O estudioso e professor de mitologia comparada John Lash diz que o mundo em que vivemos não é exatamente aquele que imaginamos. O escritor de ficção científica Philip K. Dick elaborou histórias nas quais desenvolveu o conceito de que nós não estamos salvos, como as religiões cristãs dão a entender, mas nos encontramos sob o domínio do Mal. Jesus não nos salvou com seu suplício, como a Igreja afirma, mas falhou na tentativa de penetrar em um mundo dominado por seu inimigo, ainda que tenha deixado ensinamentos compreendidos apenas por uma elite.
Tais afirmações podem parecer estranhas à maioria das pessoas, acostumadas com a noção de que o ser humano é regido basicamente pelo Bem. Na verdade, dizer o contrário pode parecer uma ficção alucinada – o que não deixa de ser verdade, uma vez que alguns escritores de ficção científica dedicaram incontáveis livros sobre a predominância do Mal no universo. Essa ideia, contudo, tem um embasamento histórico e muitos estudos já foram dedicados a ela ao longo dos tempos.
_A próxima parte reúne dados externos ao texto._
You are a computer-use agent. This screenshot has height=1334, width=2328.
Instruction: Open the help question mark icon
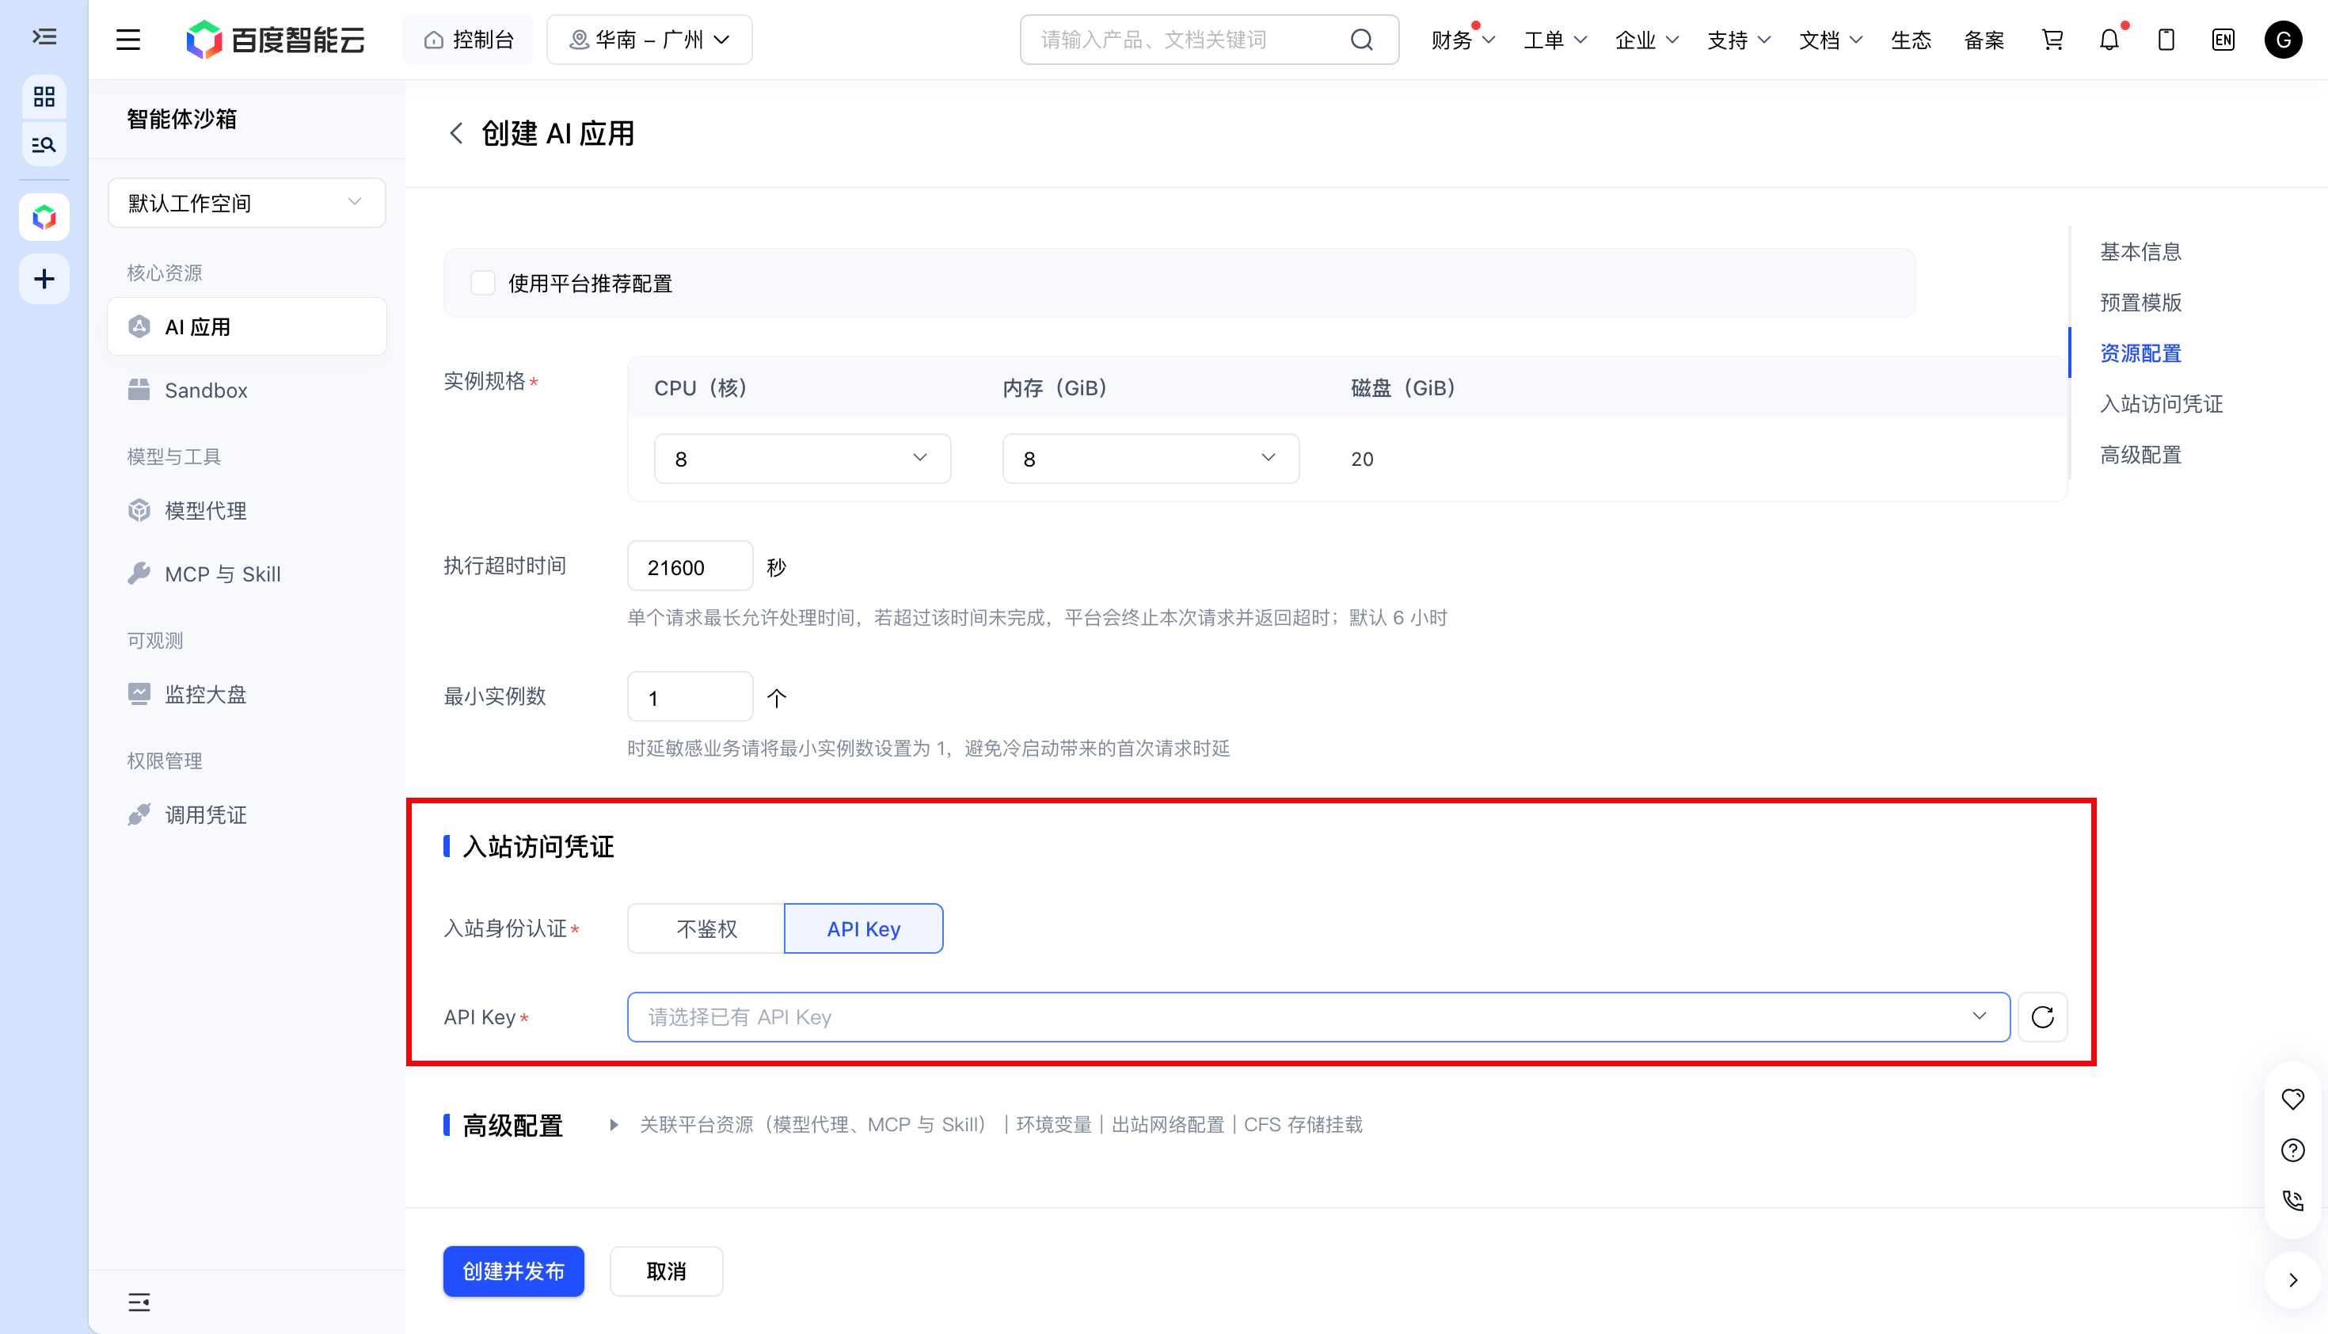pos(2292,1150)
Segundo os adeptos dessa teoria, nós não conseguimos perceber que o mundo é controlado pelo Mal justamente porque o Mal representa o “não conhecimento”. Ele nos enreda em sua teia de ilusões e nos cega para a verdadeira natureza do planeta em que vivemos, da vida que levamos e de nós mesmos. É uma noção que, guardadas as devidas proporções, pode ser comparada à do véu de Maya, presente na filosofia hindu, que nos ilude e impede de ver a realidade em todos os seus aspectos.
Lúcifer. Ilustração de William Blake para A Divina Comédia, de Dante Alighieri.
O conceito de ilusão, ou sobre a sedução do Mal, tem norteado uma série de atividades em nosso planeta, e talvez já fosse tempo de perceber a verdadeira natureza e o tamanho da encrenca em que nos encontramos. O século 20, por exemplo, foi fortemente marcado pela atuação política, assim como o 21 também está sendo (além do terrorismo e do ódio direcionado a tudo e a todos que sejam um pouco diferentes, de si mesmo, é claro). Para muita gente, isso é a marca indelével do Mal: ódio, guerras, mortes, massacres, violências inimagináveis, preconceito, dissimulação, escravidão, roubos descarados, pobreza, fome, a superficialidade nos relacionamentos com nós mesmos e com os demais – enfim, a mentira sendo elevada à categoria de arte.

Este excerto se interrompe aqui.